Considerando, que todo lo expresado pone de relieve que la corte a-qua hizo una correcta apreciación de los hechos y circunstancias de la causa, y una adecuada aplicación de la ley, sin incurrir dicho fallo en los vicios imputados por la parte recurrente, por lo que procede desestimar el medio examinado y en consecuencia el presente recurso de casación.

Por tales motivos, Primero: Rechaza el recurso de casación interpuesto por el señor A.A.V.M., contra la

pág. 16 sentencia civil núm. 00071/2009, dictada por la Cámara Civil y Comercial de la Corte de Apelación del Departamento Judicial de la Santiago, el 13 de marzo de 2009, cuyo dispositivo fue copiado en la parte anterior del presente fallo; Segundo: Condena al recurrente señor A.A.V.M., al pago de las costas del procedimiento a favor de los Licdos.

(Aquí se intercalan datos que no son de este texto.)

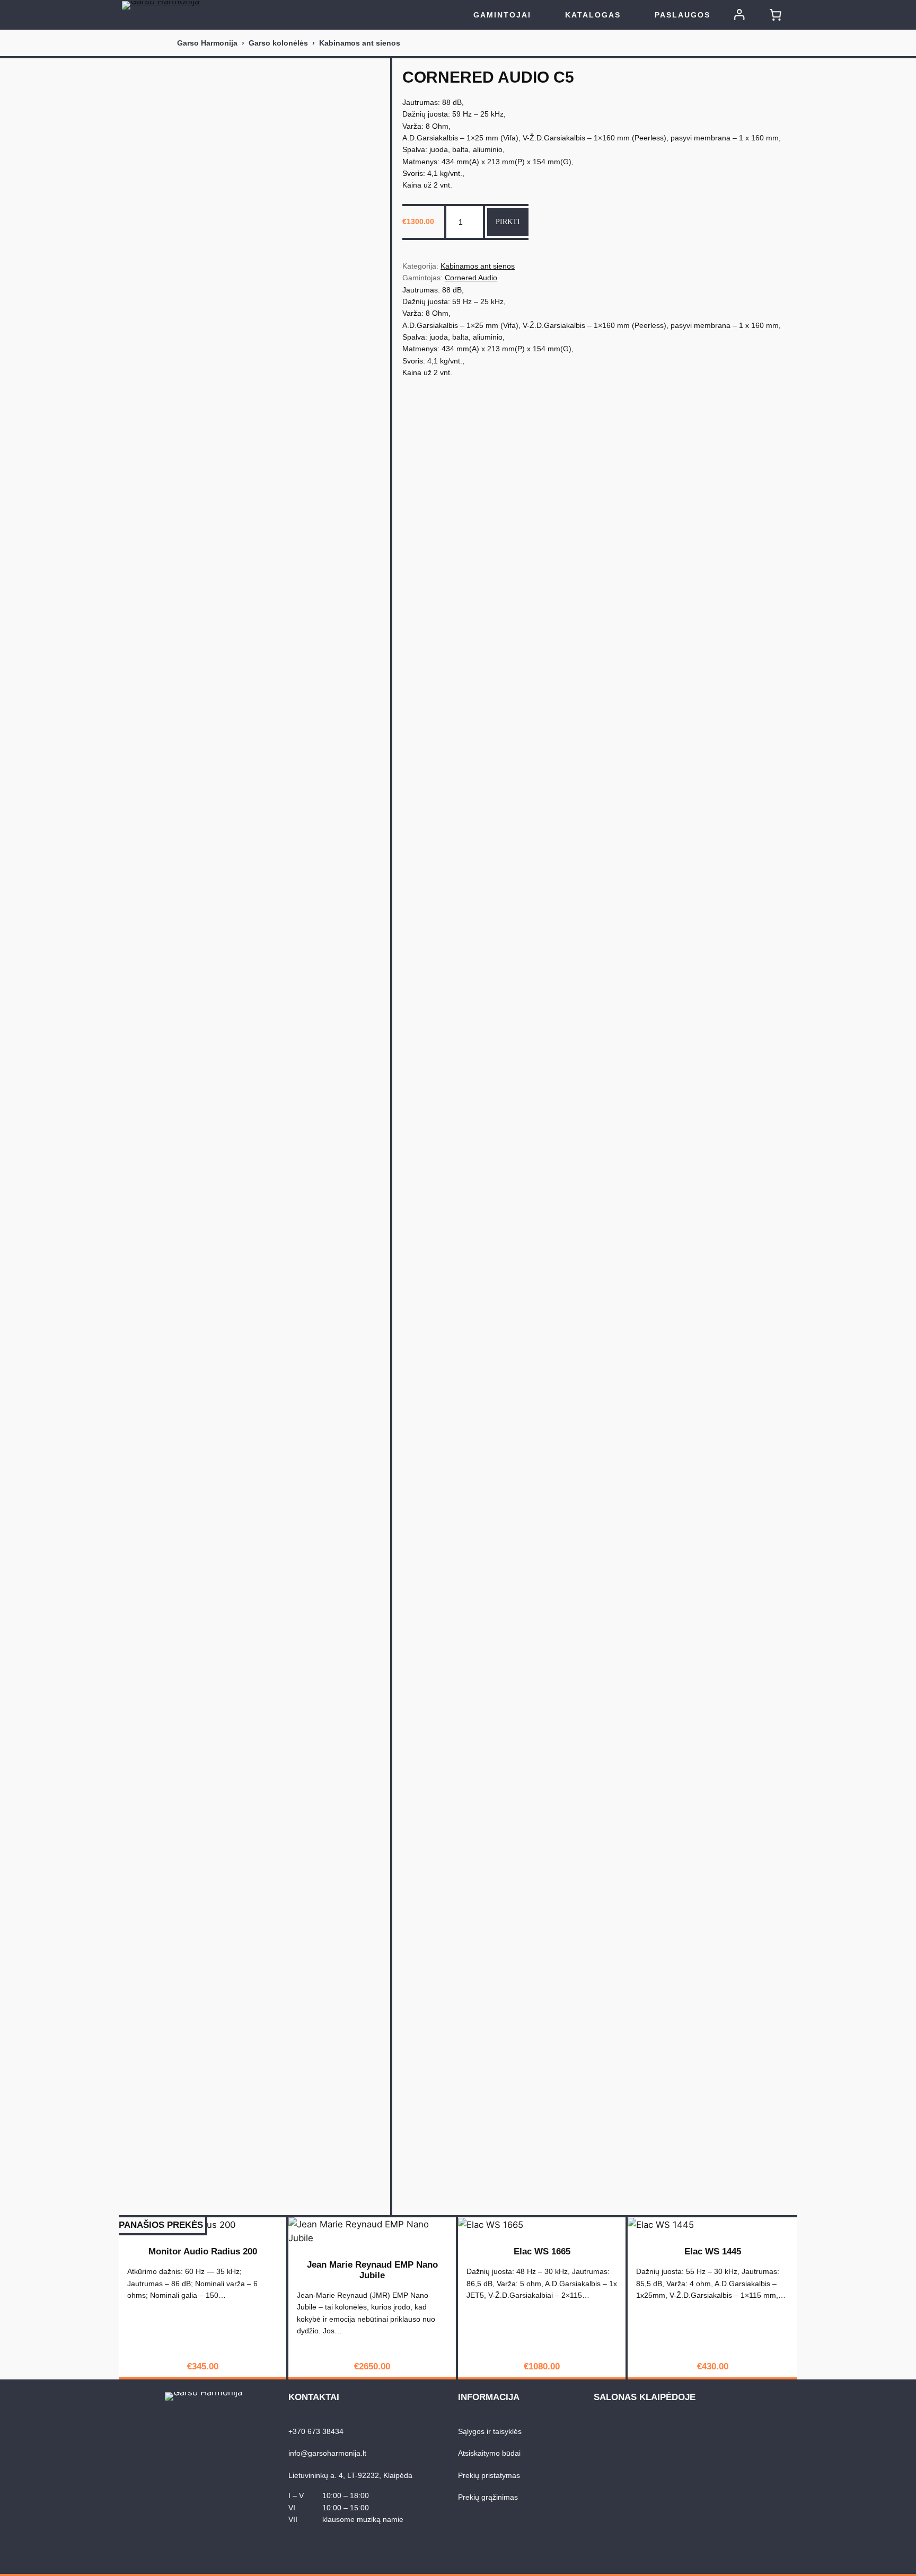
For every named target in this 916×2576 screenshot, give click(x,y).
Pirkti (508, 221)
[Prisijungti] (739, 14)
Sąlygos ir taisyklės (490, 2431)
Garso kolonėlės (278, 43)
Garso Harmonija (207, 43)
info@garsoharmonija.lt (327, 2453)
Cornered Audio (471, 277)
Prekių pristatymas (489, 2475)
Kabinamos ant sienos (359, 43)
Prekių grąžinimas (488, 2497)
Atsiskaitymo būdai (489, 2453)
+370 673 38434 (316, 2431)
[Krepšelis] (775, 15)
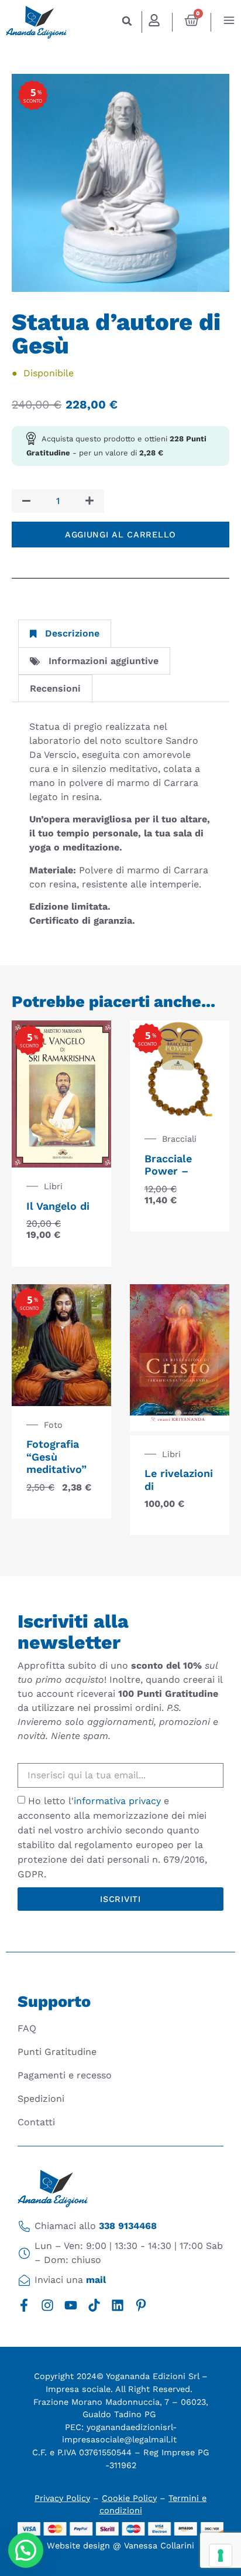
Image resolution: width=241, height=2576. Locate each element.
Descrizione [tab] (72, 633)
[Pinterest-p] (141, 2305)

A.B.H., A.V.R. y J.A.G.P., abogados de la parte recurrida, que afirman haberlas avanzado en su totalidad.

Así ha sido hecho y juzgado por la Sala Civil y Comercial de la Suprema Corte de Justicia, actuando como Corte de Casación, y la sentencia pronunciada por la misma en la ciudad de Santo Domingo de G., en su audiencia pública del 4 de febrero de 2015, años 171º de la Independencia y 152º de la Restauración.

(Firmados).-Julio C.C.G..-V.J.C. Estrella.-José A.C.A..- F.A.J.M..-

La presente sentencia ha sido dada, firmada y pronunciada por los señores jueces que figuran al pie, en la audiencia pública del día,

pág. 17 mes y año en ella expresados, y fue firmada, leída y publicada por mí, Secretaria General, que certifico.